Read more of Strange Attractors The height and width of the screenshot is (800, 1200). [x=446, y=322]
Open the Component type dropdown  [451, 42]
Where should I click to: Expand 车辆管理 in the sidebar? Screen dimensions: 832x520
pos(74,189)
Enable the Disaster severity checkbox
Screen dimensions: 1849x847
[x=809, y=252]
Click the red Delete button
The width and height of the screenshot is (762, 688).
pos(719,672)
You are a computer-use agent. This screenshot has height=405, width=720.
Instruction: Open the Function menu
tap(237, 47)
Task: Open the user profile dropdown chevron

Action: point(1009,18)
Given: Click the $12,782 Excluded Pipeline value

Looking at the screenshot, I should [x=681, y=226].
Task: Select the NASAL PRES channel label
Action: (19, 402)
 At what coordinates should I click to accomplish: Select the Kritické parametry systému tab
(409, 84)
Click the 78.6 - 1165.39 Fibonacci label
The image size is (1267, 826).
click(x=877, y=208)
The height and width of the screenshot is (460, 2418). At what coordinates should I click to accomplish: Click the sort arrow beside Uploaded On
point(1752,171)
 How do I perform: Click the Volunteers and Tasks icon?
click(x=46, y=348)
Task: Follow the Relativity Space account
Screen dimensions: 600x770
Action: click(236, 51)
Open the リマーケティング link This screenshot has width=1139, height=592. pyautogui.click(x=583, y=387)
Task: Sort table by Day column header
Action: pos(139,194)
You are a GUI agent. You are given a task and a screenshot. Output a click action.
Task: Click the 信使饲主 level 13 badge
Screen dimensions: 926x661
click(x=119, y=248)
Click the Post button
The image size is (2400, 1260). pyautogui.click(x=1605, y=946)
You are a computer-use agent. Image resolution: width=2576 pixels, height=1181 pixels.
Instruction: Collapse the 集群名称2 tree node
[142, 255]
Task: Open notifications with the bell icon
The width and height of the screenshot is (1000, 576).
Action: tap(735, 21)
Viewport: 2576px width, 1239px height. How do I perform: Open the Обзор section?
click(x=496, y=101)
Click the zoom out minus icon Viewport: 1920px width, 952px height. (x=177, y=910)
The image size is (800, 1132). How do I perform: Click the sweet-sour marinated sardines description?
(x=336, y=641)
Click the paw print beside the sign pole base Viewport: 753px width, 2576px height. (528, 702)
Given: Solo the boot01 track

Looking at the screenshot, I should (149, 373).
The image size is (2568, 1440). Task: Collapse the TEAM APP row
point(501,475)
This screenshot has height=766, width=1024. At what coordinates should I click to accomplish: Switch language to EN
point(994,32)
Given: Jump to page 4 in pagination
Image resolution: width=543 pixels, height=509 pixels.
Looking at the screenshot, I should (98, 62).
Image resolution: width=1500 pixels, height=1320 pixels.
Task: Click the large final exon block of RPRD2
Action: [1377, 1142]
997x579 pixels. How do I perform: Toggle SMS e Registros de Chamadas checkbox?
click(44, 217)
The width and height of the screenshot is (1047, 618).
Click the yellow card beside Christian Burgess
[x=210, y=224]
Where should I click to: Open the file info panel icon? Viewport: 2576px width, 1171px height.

+ + + + + + +

**Job:** Reproduce the material above verbatim, keeping every line and its order unchanged.

**Expected answer:**
Read more of Strange Attractors The height and width of the screenshot is (800, 1200). [x=446, y=322]
Open the Component type dropdown  [451, 42]
Where should I click to: Expand 车辆管理 in the sidebar? Screen dimensions: 832x520
pos(74,189)
Enable the Disaster severity checkbox
Screen dimensions: 1849x847
[x=809, y=252]
Click the red Delete button
The width and height of the screenshot is (762, 688).
pos(719,672)
You are a computer-use agent. This screenshot has height=405, width=720.
Instruction: Open the Function menu
tap(237, 47)
Task: Open the user profile dropdown chevron

Action: point(1009,18)
Given: Click the $12,782 Excluded Pipeline value

Looking at the screenshot, I should [x=681, y=226].
Task: Select the NASAL PRES channel label
Action: (19, 402)
 At what coordinates should I click to accomplish: Select the Kritické parametry systému tab
(409, 84)
Click the 78.6 - 1165.39 Fibonacci label
The image size is (1267, 826).
click(x=877, y=208)
The height and width of the screenshot is (460, 2418). At what coordinates should I click to accomplish: Click the sort arrow beside Uploaded On
point(1752,171)
 How do I perform: Click the Volunteers and Tasks icon?
click(x=46, y=348)
Task: Follow the Relativity Space account
Screen dimensions: 600x770
Action: click(236, 51)
Open the リマーケティング link This screenshot has width=1139, height=592. pyautogui.click(x=583, y=387)
Task: Sort table by Day column header
Action: pos(139,194)
You are a GUI agent. You are given a task and a screenshot. Output a click action.
Task: Click the 信使饲主 level 13 badge
Screen dimensions: 926x661
click(x=119, y=248)
Click the Post button
The image size is (2400, 1260). pyautogui.click(x=1605, y=946)
You are a computer-use agent. Image resolution: width=2576 pixels, height=1181 pixels.
Instruction: Collapse the 集群名称2 tree node
[142, 255]
Task: Open notifications with the bell icon
The width and height of the screenshot is (1000, 576).
Action: tap(735, 21)
Viewport: 2576px width, 1239px height. How do I perform: Open the Обзор section?
click(x=496, y=101)
Click the zoom out minus icon Viewport: 1920px width, 952px height. (x=177, y=910)
The image size is (800, 1132). How do I perform: Click the sweet-sour marinated sardines description?
(x=336, y=641)
Click the paw print beside the sign pole base Viewport: 753px width, 2576px height. (528, 702)
Given: Solo the boot01 track

Looking at the screenshot, I should (149, 373).
The image size is (2568, 1440). Task: Collapse the TEAM APP row
point(501,475)
This screenshot has height=766, width=1024. At what coordinates should I click to accomplish: Switch language to EN
point(994,32)
Given: Jump to page 4 in pagination
Image resolution: width=543 pixels, height=509 pixels.
Looking at the screenshot, I should (98, 62).
Image resolution: width=1500 pixels, height=1320 pixels.
Task: Click the large final exon block of RPRD2
Action: [1377, 1142]
997x579 pixels. How do I perform: Toggle SMS e Registros de Chamadas checkbox?
click(44, 217)
The width and height of the screenshot is (1047, 618).
Click the yellow card beside Christian Burgess
[x=210, y=224]
Where should I click to: Open the file info panel icon? Viewport: 2576px width, 1171px height.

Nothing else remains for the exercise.